[Data shown]

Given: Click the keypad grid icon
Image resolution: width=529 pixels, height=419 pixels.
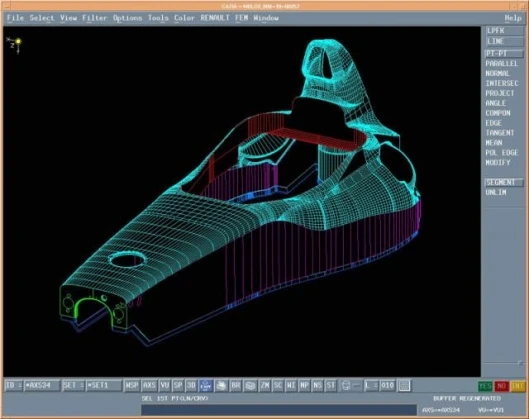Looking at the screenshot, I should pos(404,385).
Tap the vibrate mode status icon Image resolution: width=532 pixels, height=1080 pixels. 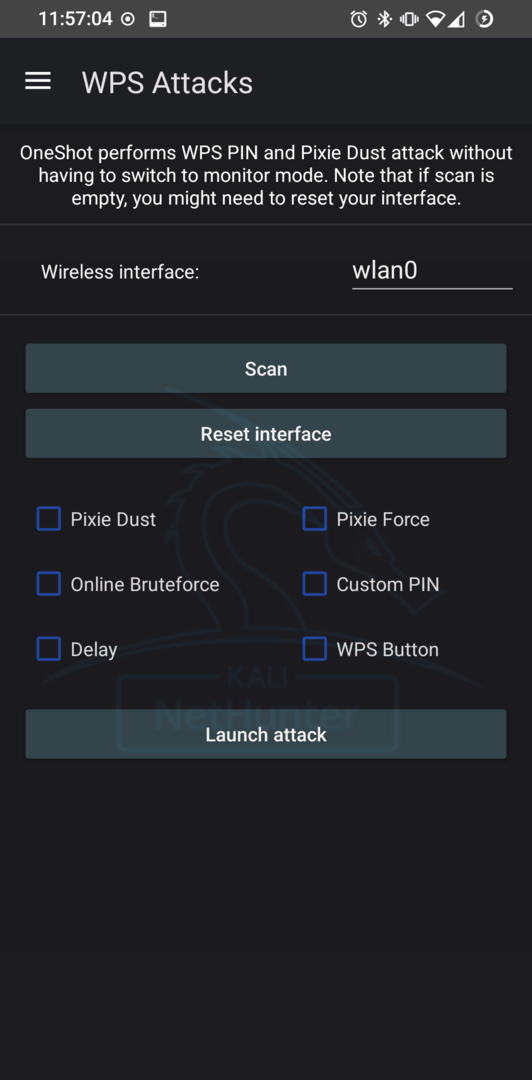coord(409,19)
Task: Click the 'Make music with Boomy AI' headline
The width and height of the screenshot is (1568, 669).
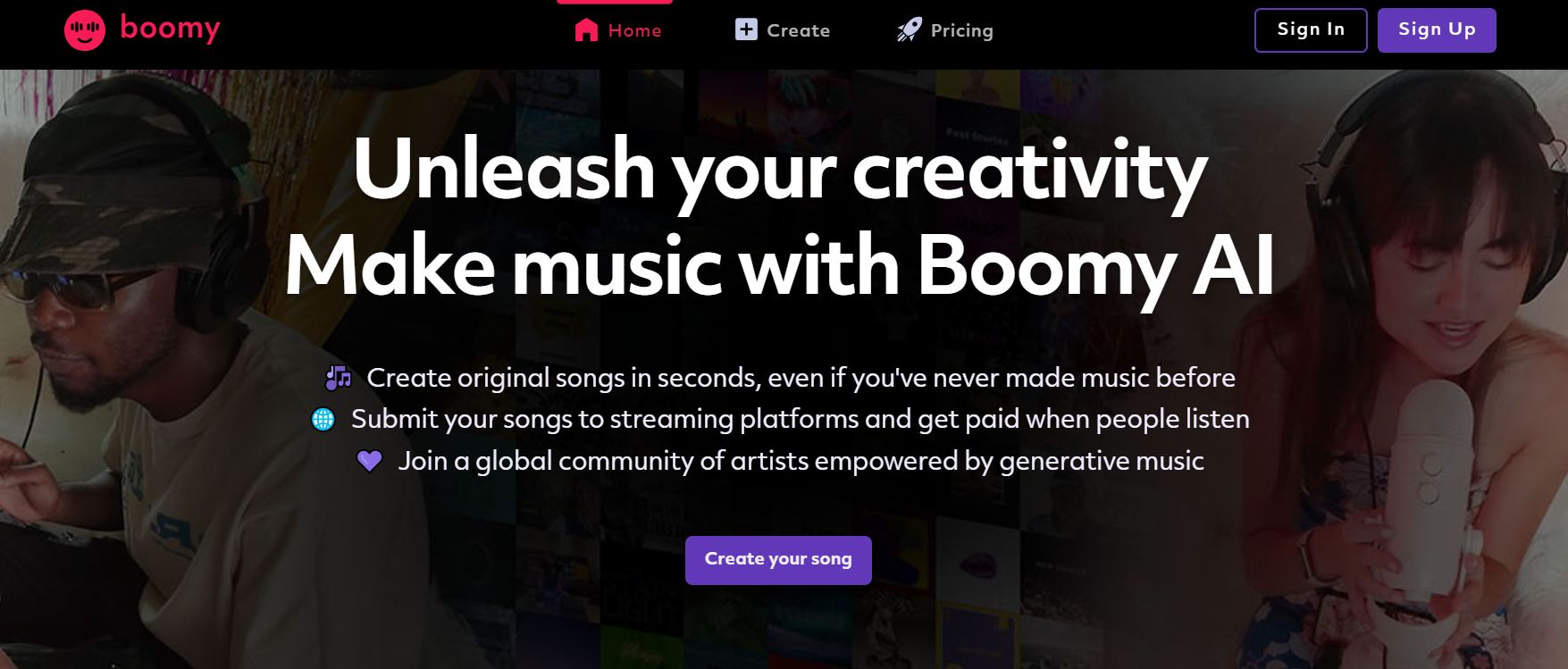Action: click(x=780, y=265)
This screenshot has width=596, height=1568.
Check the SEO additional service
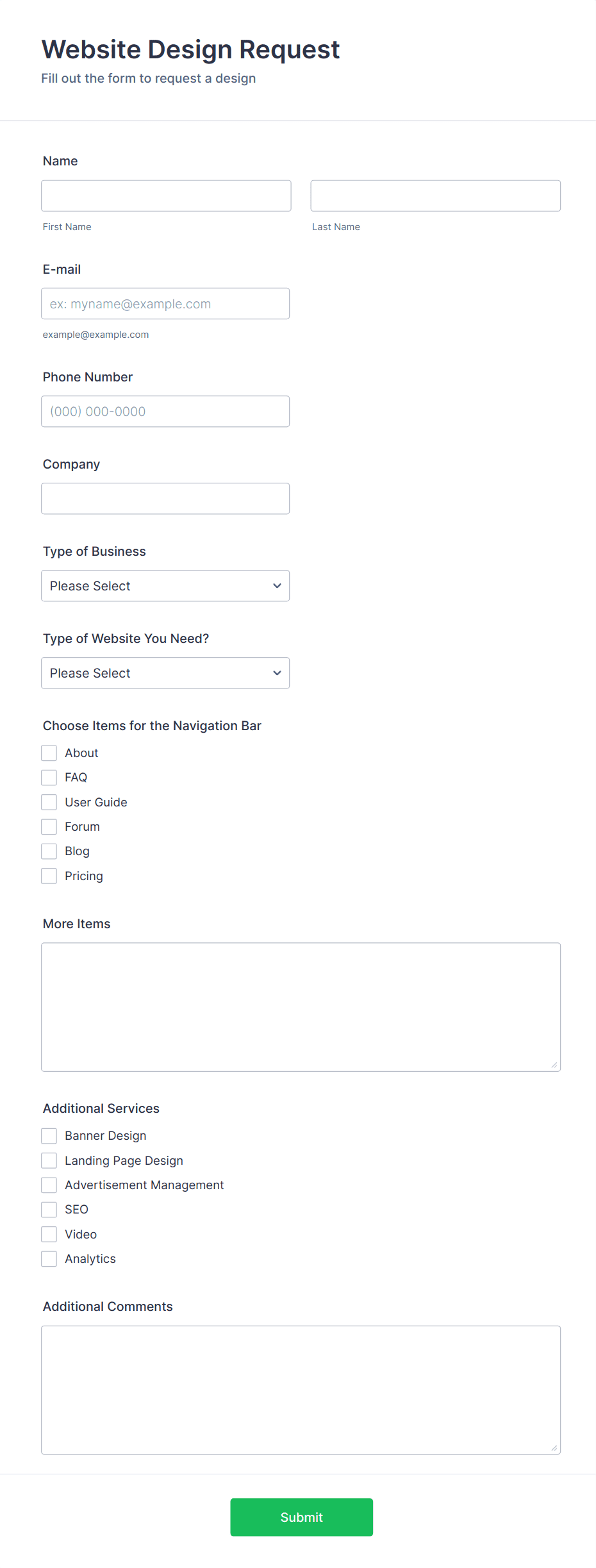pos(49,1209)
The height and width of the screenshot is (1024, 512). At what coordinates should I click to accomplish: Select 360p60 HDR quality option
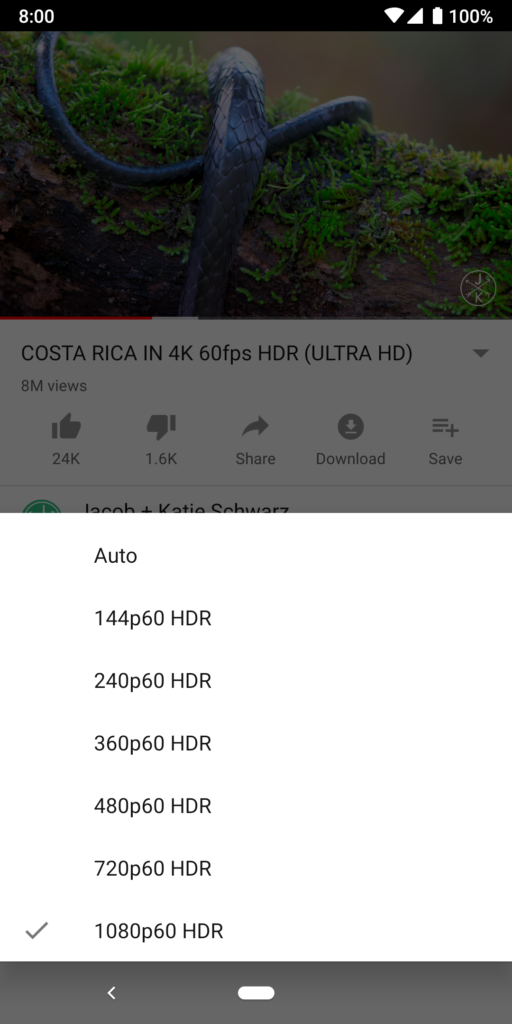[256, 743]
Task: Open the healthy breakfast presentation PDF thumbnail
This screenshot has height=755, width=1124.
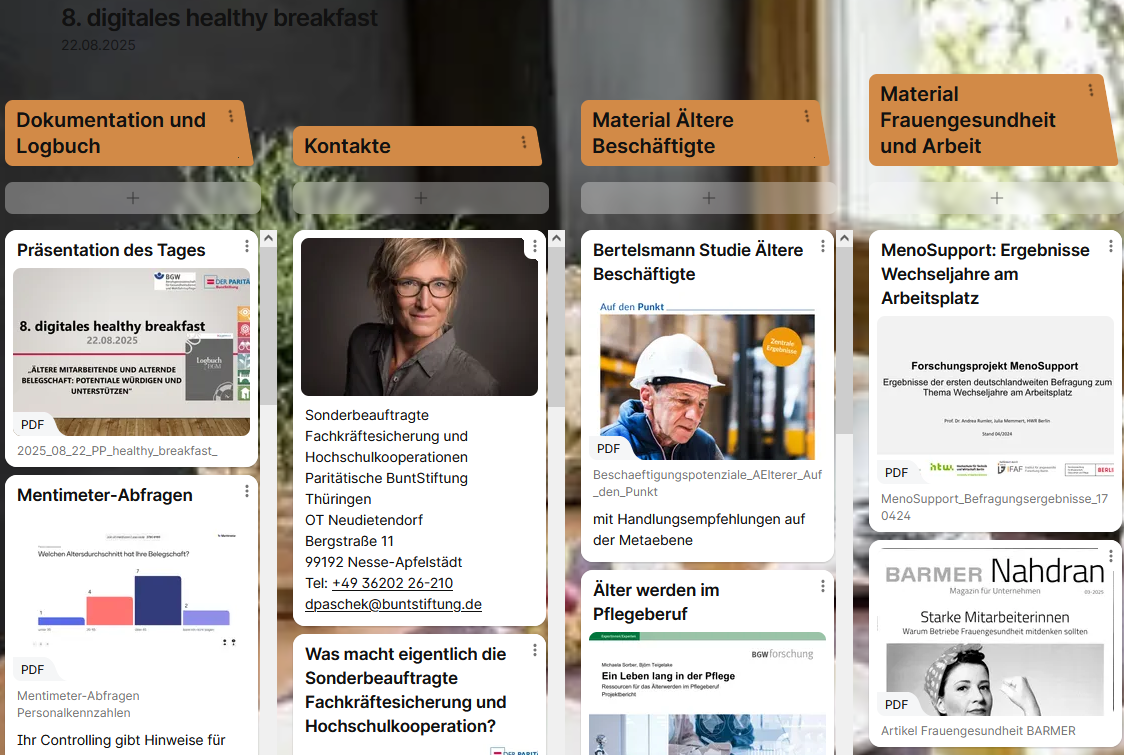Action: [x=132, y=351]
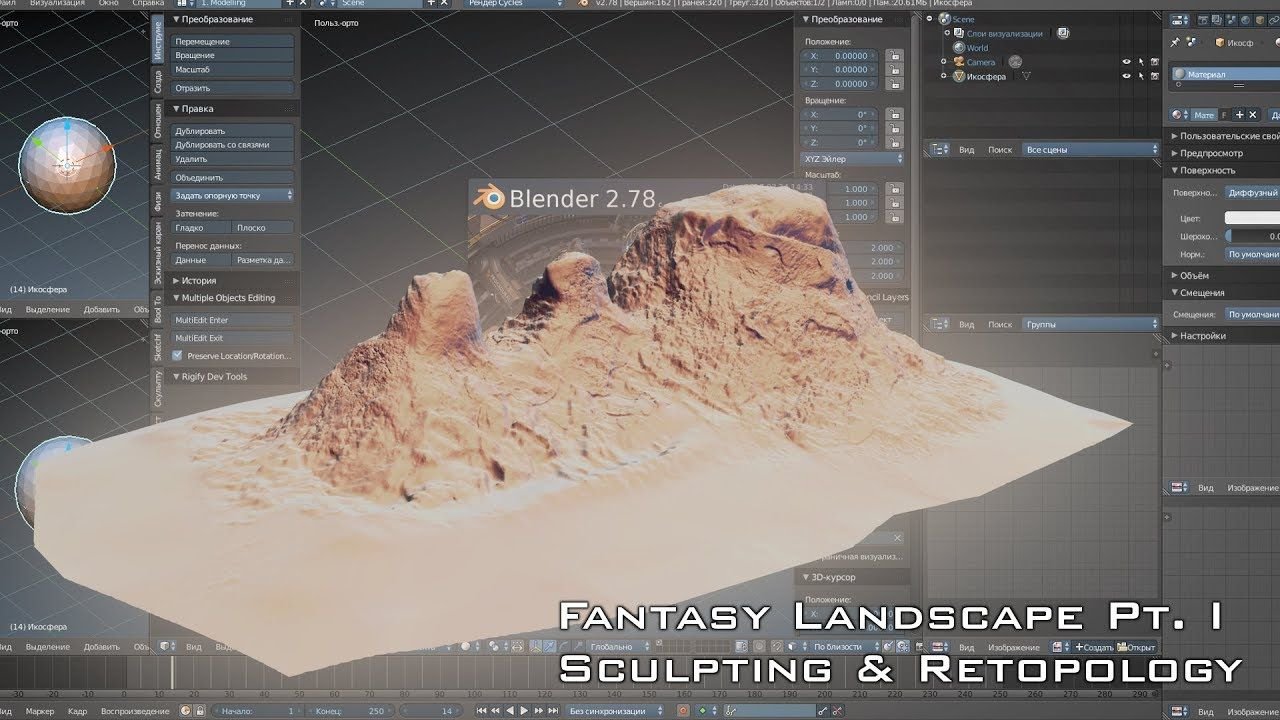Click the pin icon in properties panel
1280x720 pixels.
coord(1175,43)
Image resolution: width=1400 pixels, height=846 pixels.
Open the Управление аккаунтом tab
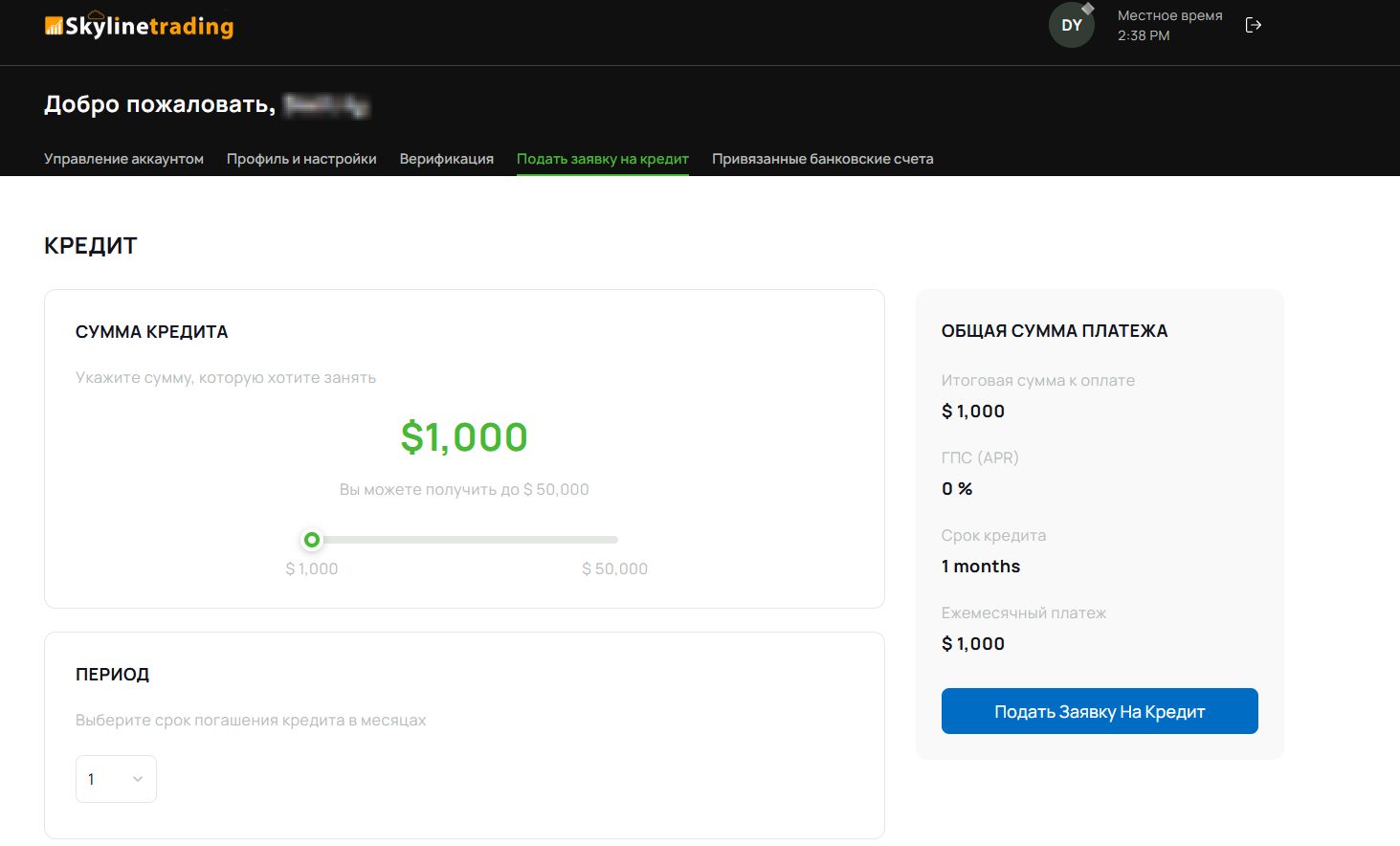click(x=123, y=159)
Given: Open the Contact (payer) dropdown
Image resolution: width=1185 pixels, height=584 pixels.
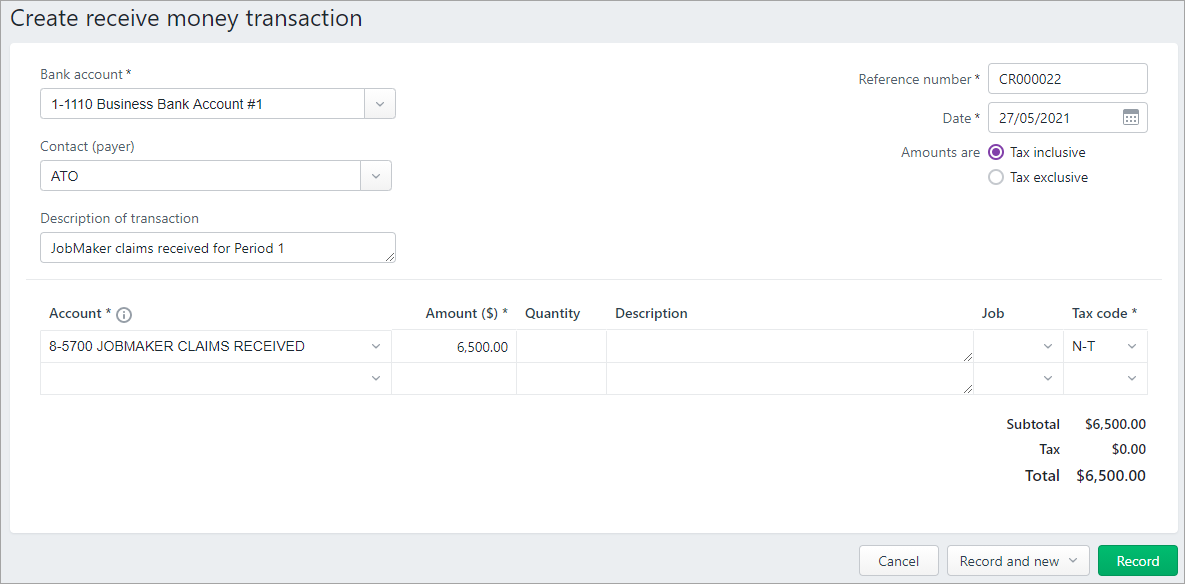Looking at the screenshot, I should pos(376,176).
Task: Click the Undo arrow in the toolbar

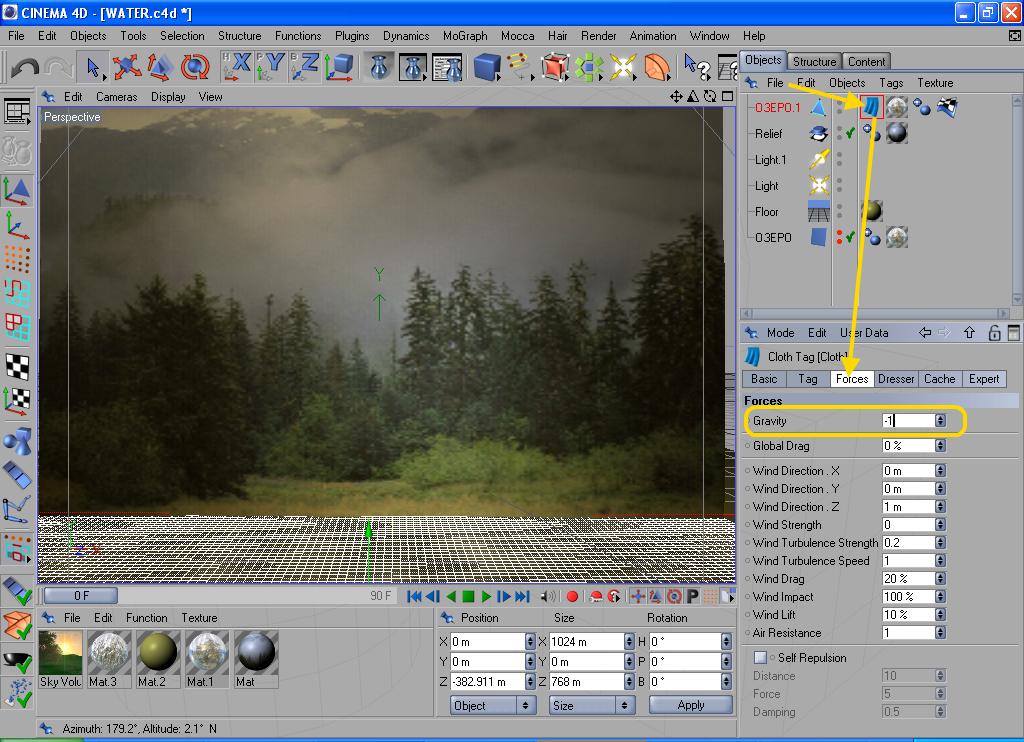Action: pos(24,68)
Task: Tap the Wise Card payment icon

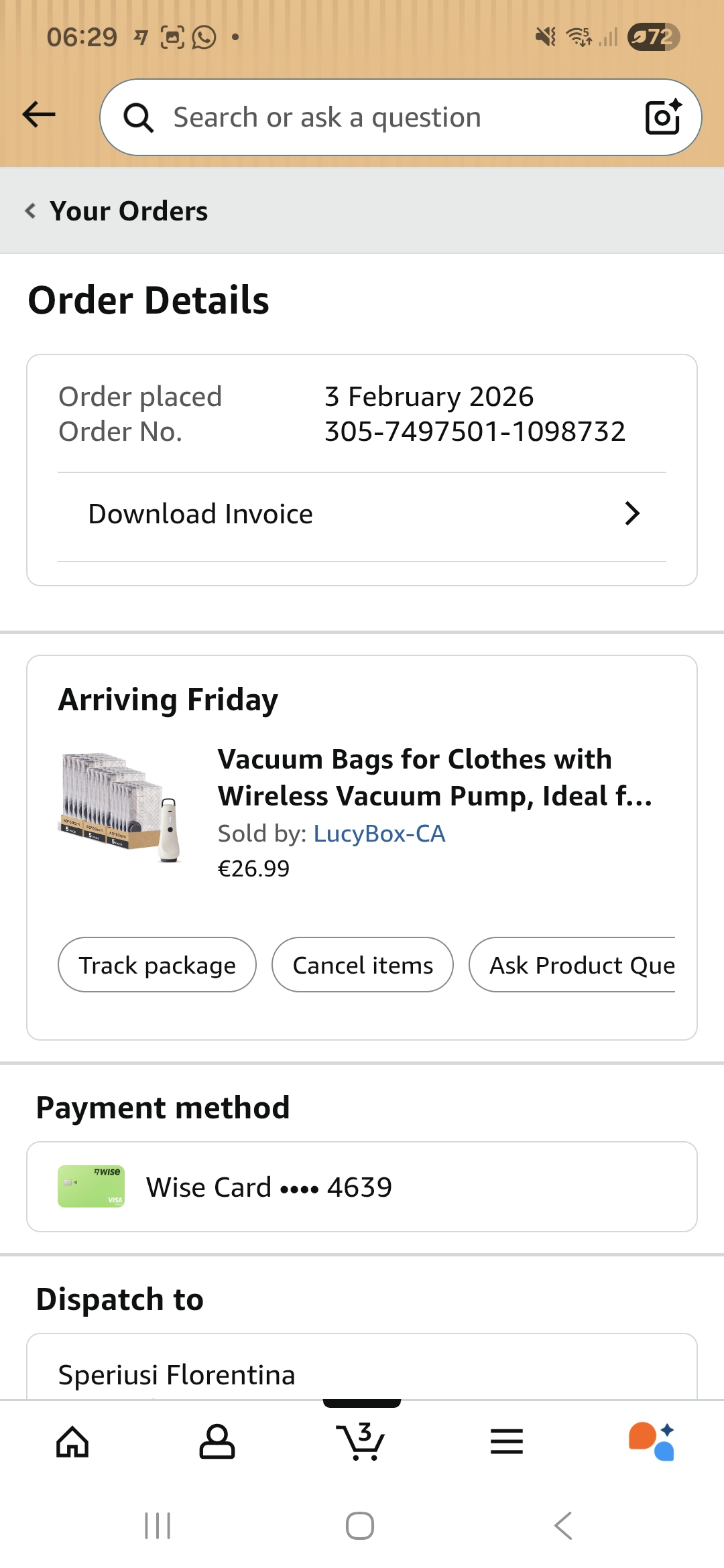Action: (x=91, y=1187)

[/Data shown]

• **What is needed**
Please write out exactly the lines from the one containing "This screenshot has width=596, height=1568." through the last line of the records above, and leave out any pictures.

• **Task result**
This screenshot has width=596, height=1568.
Check the SEO additional service
pos(49,1209)
The height and width of the screenshot is (1024, 512). At what coordinates should I click to accomplish: Select 360p60 HDR quality option
[256, 743]
Task: Open the healthy breakfast presentation PDF thumbnail
This screenshot has height=755, width=1124.
Action: [x=132, y=351]
Click the pin icon in properties panel
1280x720 pixels.
coord(1175,43)
Image resolution: width=1400 pixels, height=846 pixels.
Open the Управление аккаунтом tab
click(x=123, y=159)
Given: Open the Contact (payer) dropdown
Image resolution: width=1185 pixels, height=584 pixels.
Looking at the screenshot, I should pos(376,176).
Task: Click the Undo arrow in the toolbar

Action: pos(24,68)
Task: Tap the Wise Card payment icon

Action: (x=91, y=1187)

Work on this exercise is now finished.